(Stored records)
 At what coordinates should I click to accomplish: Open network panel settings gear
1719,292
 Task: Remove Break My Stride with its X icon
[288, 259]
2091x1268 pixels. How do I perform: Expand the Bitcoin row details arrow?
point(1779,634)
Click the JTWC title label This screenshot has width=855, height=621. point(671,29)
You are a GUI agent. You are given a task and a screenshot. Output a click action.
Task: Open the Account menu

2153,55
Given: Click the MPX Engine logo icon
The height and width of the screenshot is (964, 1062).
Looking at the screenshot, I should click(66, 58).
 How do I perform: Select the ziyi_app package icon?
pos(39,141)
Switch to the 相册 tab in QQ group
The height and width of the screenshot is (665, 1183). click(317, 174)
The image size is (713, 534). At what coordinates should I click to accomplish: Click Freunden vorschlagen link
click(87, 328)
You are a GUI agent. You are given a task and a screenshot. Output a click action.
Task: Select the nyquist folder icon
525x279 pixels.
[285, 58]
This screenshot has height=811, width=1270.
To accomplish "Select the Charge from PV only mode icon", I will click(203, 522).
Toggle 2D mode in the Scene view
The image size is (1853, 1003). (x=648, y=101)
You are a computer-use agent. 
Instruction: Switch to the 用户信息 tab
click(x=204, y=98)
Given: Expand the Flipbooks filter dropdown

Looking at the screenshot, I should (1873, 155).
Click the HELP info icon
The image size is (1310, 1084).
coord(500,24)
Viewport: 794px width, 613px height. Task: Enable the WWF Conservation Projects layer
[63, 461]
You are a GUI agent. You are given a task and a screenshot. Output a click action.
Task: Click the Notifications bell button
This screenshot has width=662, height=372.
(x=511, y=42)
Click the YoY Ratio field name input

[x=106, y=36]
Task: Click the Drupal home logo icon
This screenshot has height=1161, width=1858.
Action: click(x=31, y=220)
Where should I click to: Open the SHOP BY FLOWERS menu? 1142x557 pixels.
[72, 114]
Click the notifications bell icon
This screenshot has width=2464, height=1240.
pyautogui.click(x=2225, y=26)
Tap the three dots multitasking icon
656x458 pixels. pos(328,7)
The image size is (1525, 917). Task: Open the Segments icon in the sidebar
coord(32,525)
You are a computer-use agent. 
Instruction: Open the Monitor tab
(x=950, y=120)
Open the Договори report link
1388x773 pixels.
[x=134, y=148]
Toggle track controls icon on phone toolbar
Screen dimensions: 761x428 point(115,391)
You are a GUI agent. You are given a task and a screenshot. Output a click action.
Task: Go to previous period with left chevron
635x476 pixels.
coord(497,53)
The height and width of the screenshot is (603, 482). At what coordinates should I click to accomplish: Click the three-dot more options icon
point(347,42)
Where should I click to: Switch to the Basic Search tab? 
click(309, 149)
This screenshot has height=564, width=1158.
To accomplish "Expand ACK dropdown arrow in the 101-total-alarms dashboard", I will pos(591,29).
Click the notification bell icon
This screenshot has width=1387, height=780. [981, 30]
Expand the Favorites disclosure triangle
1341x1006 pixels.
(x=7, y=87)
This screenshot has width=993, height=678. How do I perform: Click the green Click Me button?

## What to work on
Copy each line in the entries above where "logo" turns up.

## Task answer
Given: Click the MPX Engine logo icon
Task: Click the Drupal home logo icon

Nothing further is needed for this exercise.